This is like ‘KFC losing its secret recipe’
A breach at Twitch, the Amazon-owned service that specializes in video game live streaming, has exposed the apparent earnings of e-sports stars and other sensitive information.
The hack and subsequent leak of data has revealed source code, internal tools, and hashed user passwords. The leak also reportedly spilled data on a prototype competitor to the Steam platform, codenamed Vapor, from Amazon Game Studios.
Anonymous attackers leaked a 125 GB torrent featuring Twtich source which they publicised through 4chan. The leak was designed to “foster more disruption and competition in the online video streaming space”, the attacker claimed.
In a statement on its official blog, Twitch confirmed the hack on its systems while attempting to downplay users’ potential concerns about the impact of the breach.

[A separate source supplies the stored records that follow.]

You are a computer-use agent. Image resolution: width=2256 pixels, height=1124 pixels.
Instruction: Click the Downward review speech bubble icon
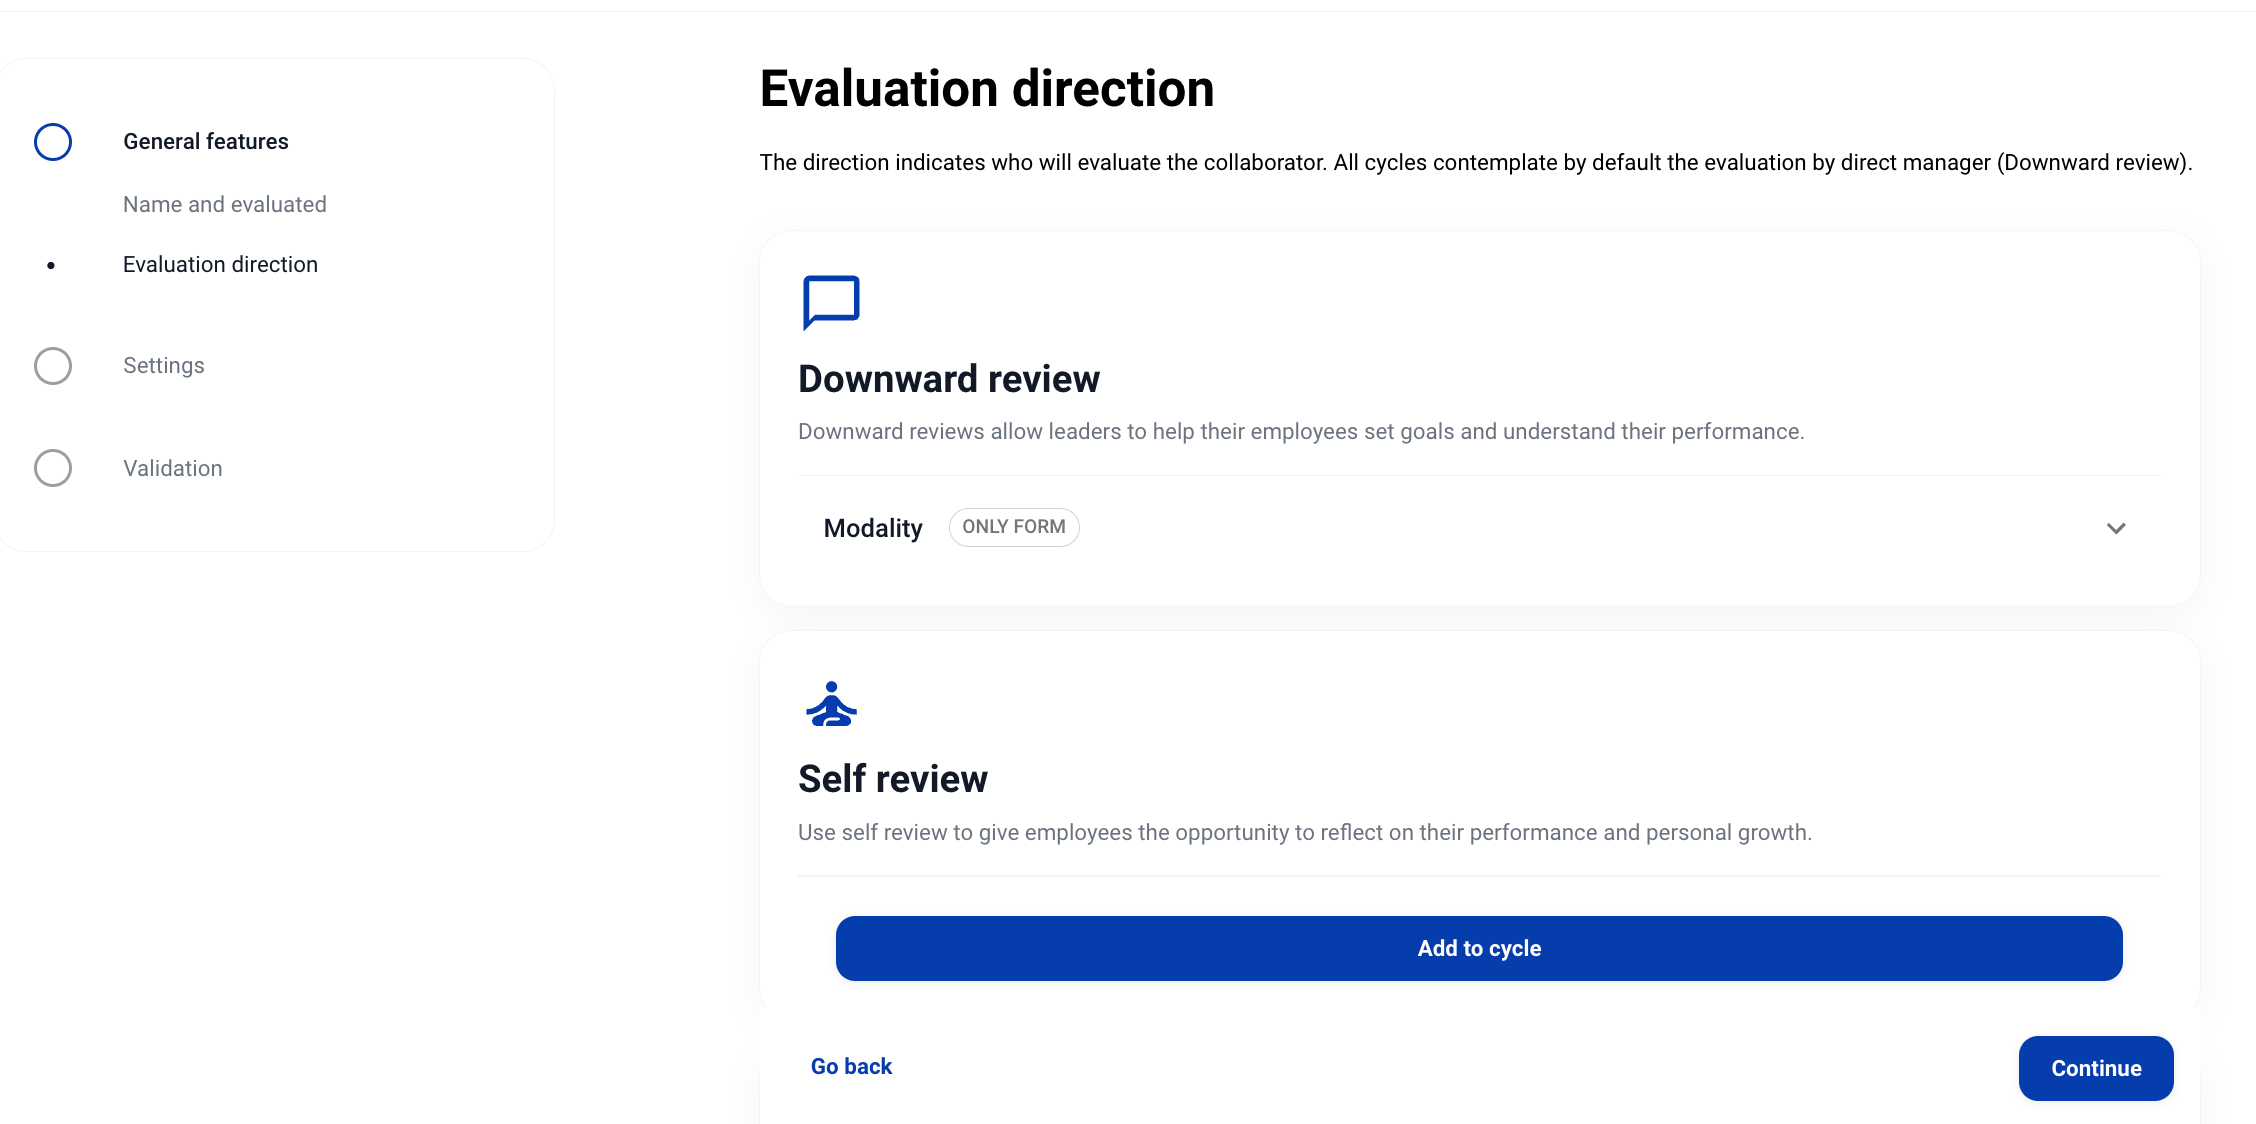831,301
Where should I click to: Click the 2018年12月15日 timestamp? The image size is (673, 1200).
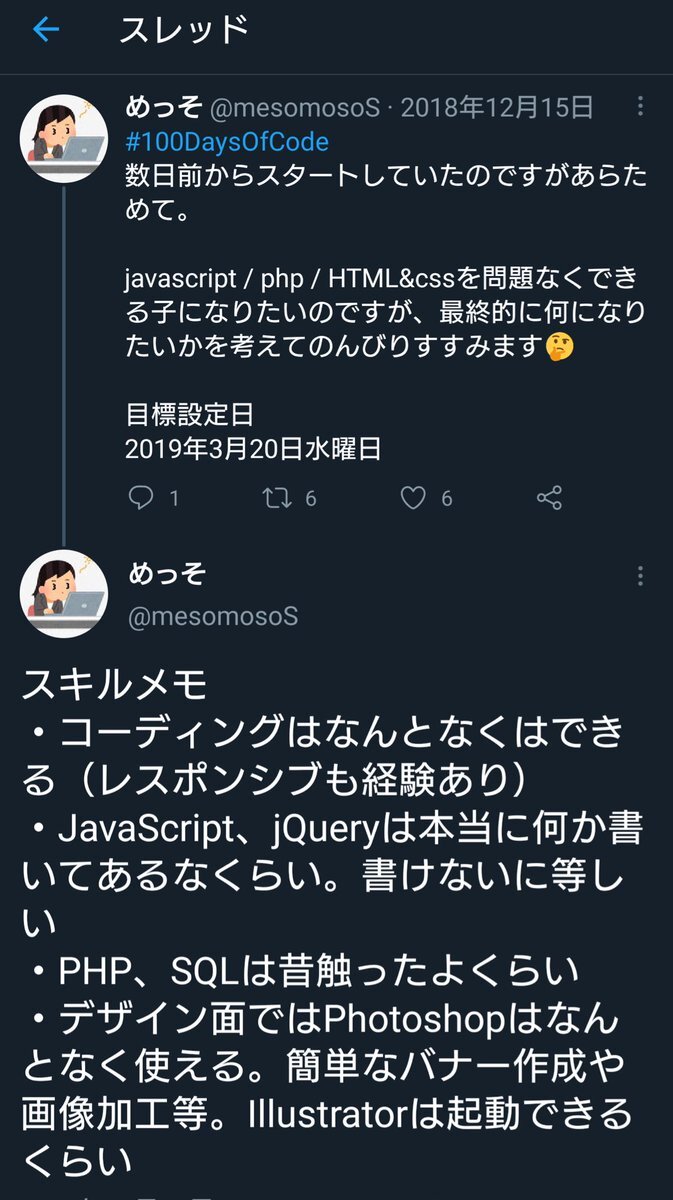pos(496,107)
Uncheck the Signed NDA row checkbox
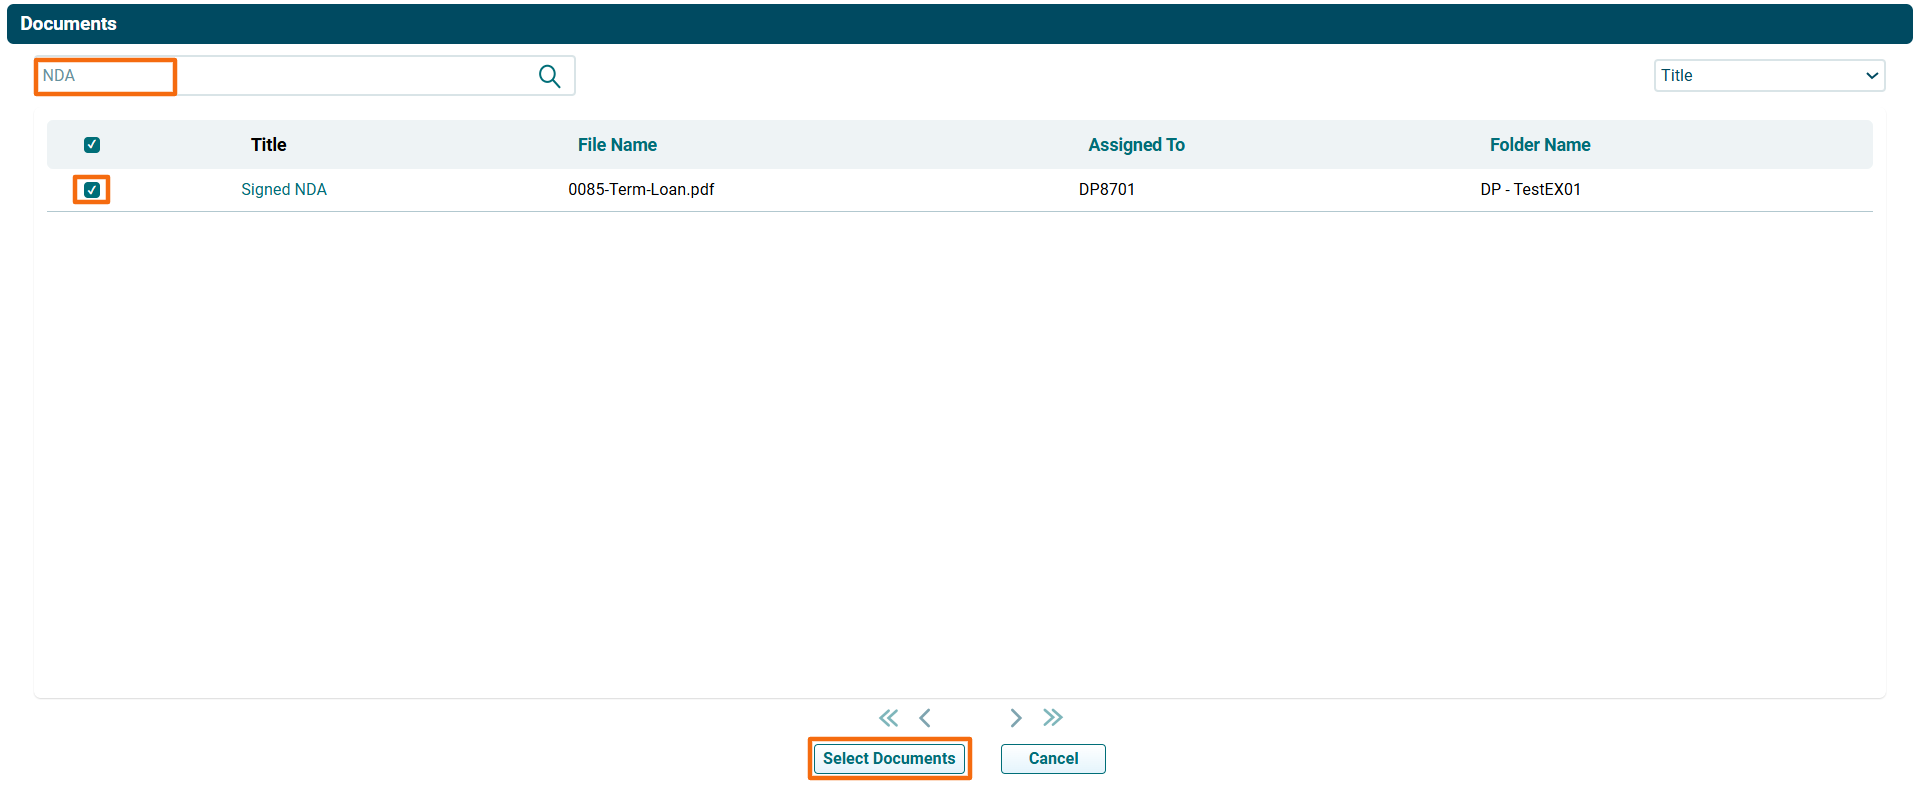Image resolution: width=1918 pixels, height=793 pixels. coord(92,190)
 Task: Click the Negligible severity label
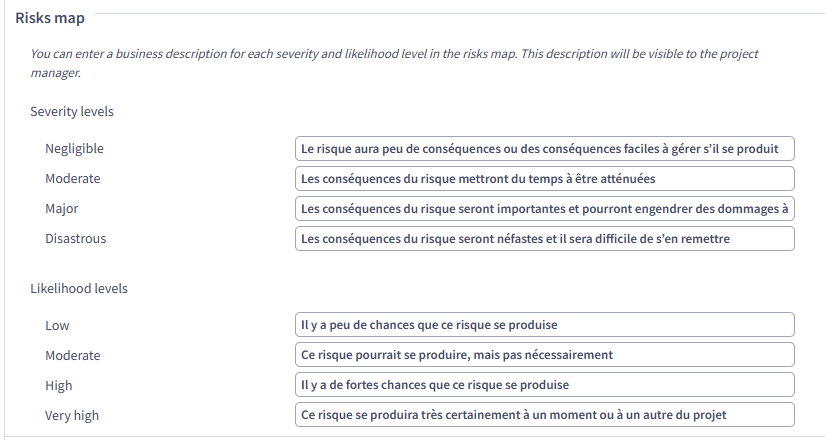pos(74,149)
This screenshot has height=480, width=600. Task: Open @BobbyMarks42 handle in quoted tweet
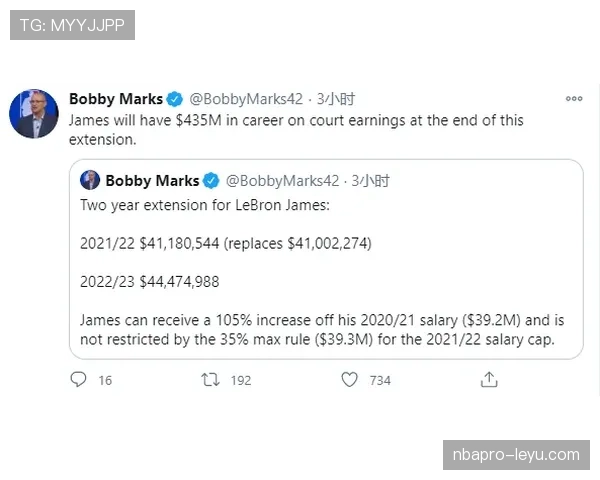(283, 181)
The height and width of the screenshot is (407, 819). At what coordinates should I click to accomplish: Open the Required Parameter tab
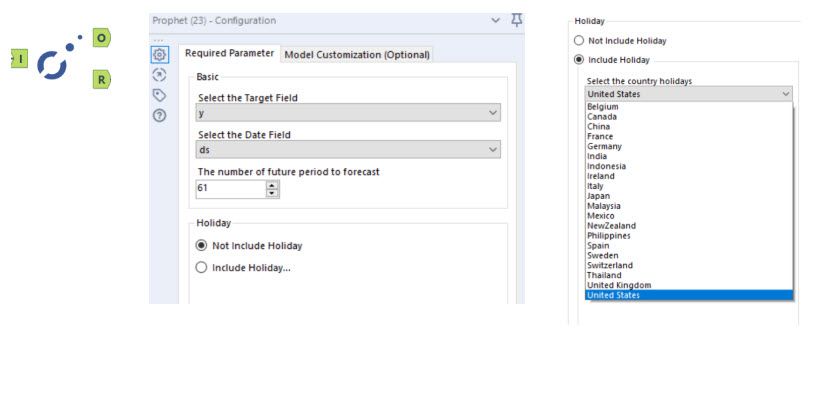tap(230, 53)
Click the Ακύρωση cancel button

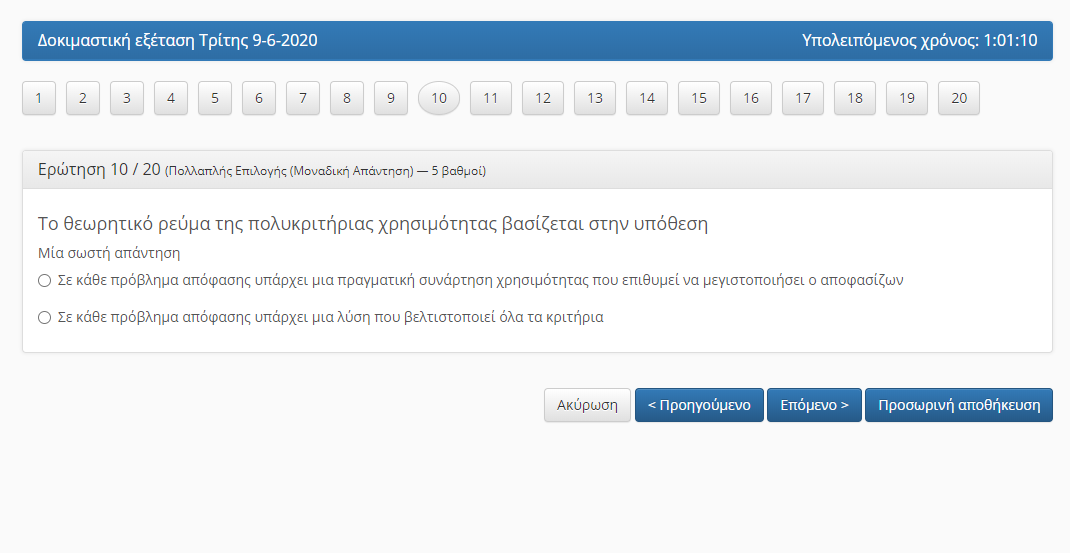[x=587, y=405]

We have learned that some data was exposed to the internet due to an error in a Twitch server configuration change that was subsequently accessed by a malicious third party. Our teams are working with urgency to investigate the incident.
Even though it had “no indication that login credentials have been exposed”, stream keys have nonetheless been reset as a precaution. Twitch’s investigation into the breach is ongoing but it has assured users that it doesn’t store full credit card numbers on its systems.
The cause of the high-profile breach remains unclear, but is subject to speculation among security experts on social media. One credible but unconfirmed theory, based on forensics on the Twitch source code, posits that it came from a compromised Amazon S3 bucket.
John Vestberg, CEO of Clavister, commented: “Twitch’s most valuable data is now out in the open. Akin to KFC losing its secret recipe, what made its offering unique is now available to its competitors.”
Jarno Niemelä, principal researcher at F-Secure, said: “As password hashes have leaked, all users should change their passwords, and use 2FA if they are not doing so already.
“But as the attacker indicated that they have not yet released all the information, anyone who has been a Twitch user should review all information they have given to Twitch and see if there are any precautions they need to make so that further private information isn’t leaked.”